As arguably the best-known cast member, Vinnie Jones is surprisingly underused. Although he is clearly in his element here.

And maybe it's the Blu-Ray, but some of the explosions looked laughably bad.

All in all a solid, entertaining 90 minutes. As the story unfolds, I felt like they almost clumsily hand you the puzzle pieces (you can unmistakably hear the lines that will be repeated as voiceovers during the final reveal), daring us to not figure out the curveball ending. And they got me. I fell for the red herrings all the way, so much so that by the time they delivered the actual ending, I was a little pissed that they tricked me so blatantly. And just as I was derisively mocking the ending as a cheap, almost carbon-copy ripoff of the final shot from Usual Suspects, they turned the tables yet again and delivered an ending so satisfying that I still can't believe it happened. Ku-fucking-dos.

On a pop culture note, if ever a movie is adapted from the Twisted Metal video game franchise, these are the guys to do it. SA2 already had enough elements to qualify as a loose adaptation- crazy assassins, crazier vehicles, a carnival, and exploding clowns.
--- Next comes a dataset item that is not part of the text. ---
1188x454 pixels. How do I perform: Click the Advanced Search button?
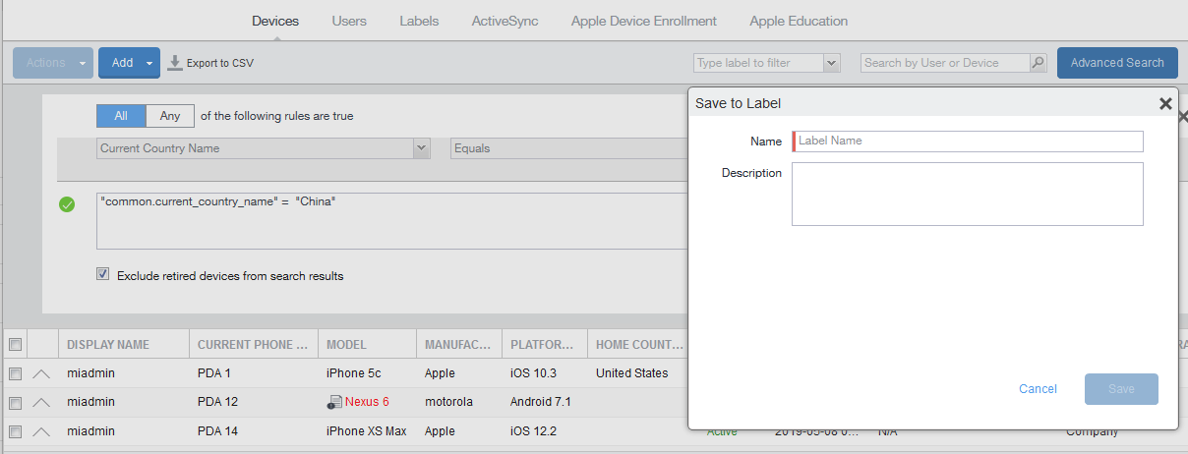pyautogui.click(x=1116, y=63)

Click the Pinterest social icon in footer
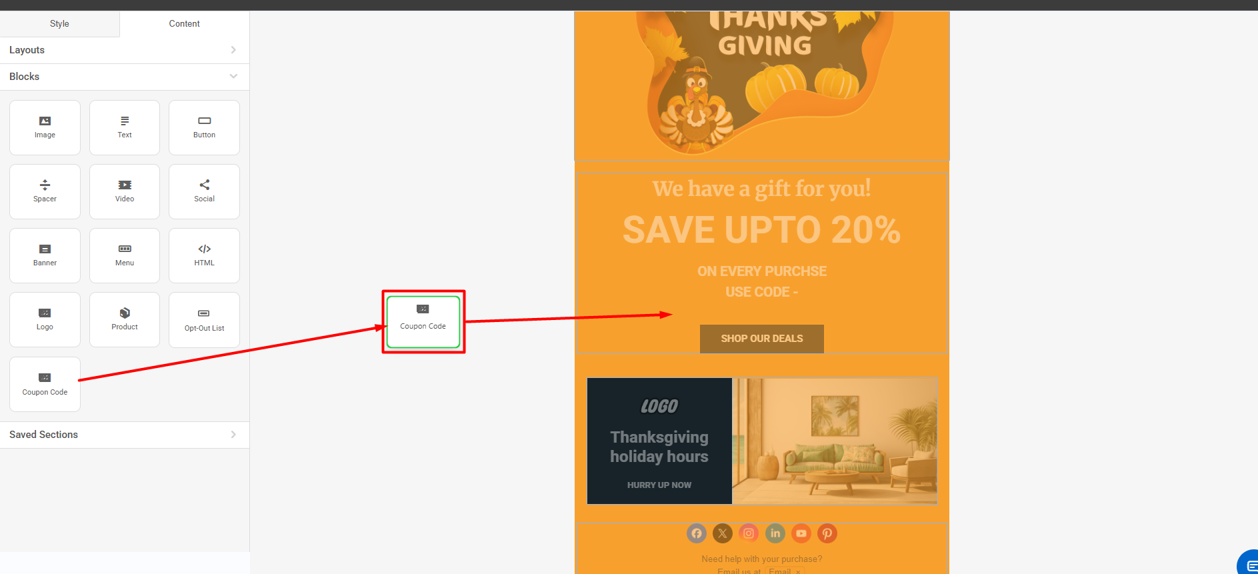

As for the extras, a couple worthwhile tidbits. The deleted scenes section is unimpressive, save for the clip that shows they almost used the shitty, completely non-satisfying ending. Glad they didn't. The segment on weapons is interesting. But the one that I really recommend is the Behind the Scenes. I have a special affinity for how movies are made. And watching this really enhanced the entire movie experience. You can really see that they weren't trying to make a clone of the first movie. Nor were they trying to re-envision it. They were just taking the world they had created- this world of insane assassins, high octane, balls to the wall, full throttle adventure- and tell another story that would keep you entertained. And in that, I would say they succeeded.

Sunday, January 24, 2010

The Book of Eli

(and yes, there are spoilers ahead)

Short version- it was a well-made propaganda film for the Bible. Kinda felt like Ralphie after getting his decoder ring- "A crummy commercial? SonofaBITCH." I liked it though.

I enjoyed this dystopian view of the future & the vagueness of the event that created it. It's always a little more interesting when some details are left to the imagination. This was definitely an alternate reality though; one that could never be the result of the actual world we live in- no ipods and no kindles! What the hell kind of future could that possibly be? While the blindingly obvious lack of ipods was likely a branding/sponsor decision (with the lack of Kindles being a plot device- their existence would render the plot moot), it was interesting to see what companies had agreed to product placement: KFC, Busch, KMart (at this year's Comicon, I expect to see plenty of KMart nametags emblazoned with the name "Eli." The new 'nerd cred' status symbol, perhaps).

Like a majority of movies I see these days, I loved the concept, loved most of the execution, but was underwhelmed by the ending. I must say I saw the twist coming a mile away. Not sure if it's because I knew that a twist was coming; I'd like to think I would've guessed it anyway. Normally I never ever see a twist coming. I think The Others may be one of the few times I've called it. But I digress! I am a fan of digression, btw. So yeah, I thought about the blind thing when he was hunkered down in the abandoned house cooking that cat, and I watched the entire movie wondering if I was right, trying to find proof or disproof of that theory. I actually remember thinking of how he jumped in fright when he opened that closet and found the body hanging there. Struck me as kinda funny and authentic that a tough guy can still be startled. I retrospectively justified it in my mind that the smell is what made him jump, but his sense of smell was so strong, that didn't seem plausible. Couple other moments when they oversold the blind thing, especially when Mila Kinis remarked (needlessly) about how bright it was in his room, after we had just seen him viewing his bible by flashlight (which in hindsight made no sense and was a red herring just for the sake of being a red herring, which is storytelling bullshit). Also oversold- when one of the thugs said "It's like he's protected somehow." For fuck's sake, leave it to the audience to connect the dots, massive and unmistakable as you made those dots, about faith and man.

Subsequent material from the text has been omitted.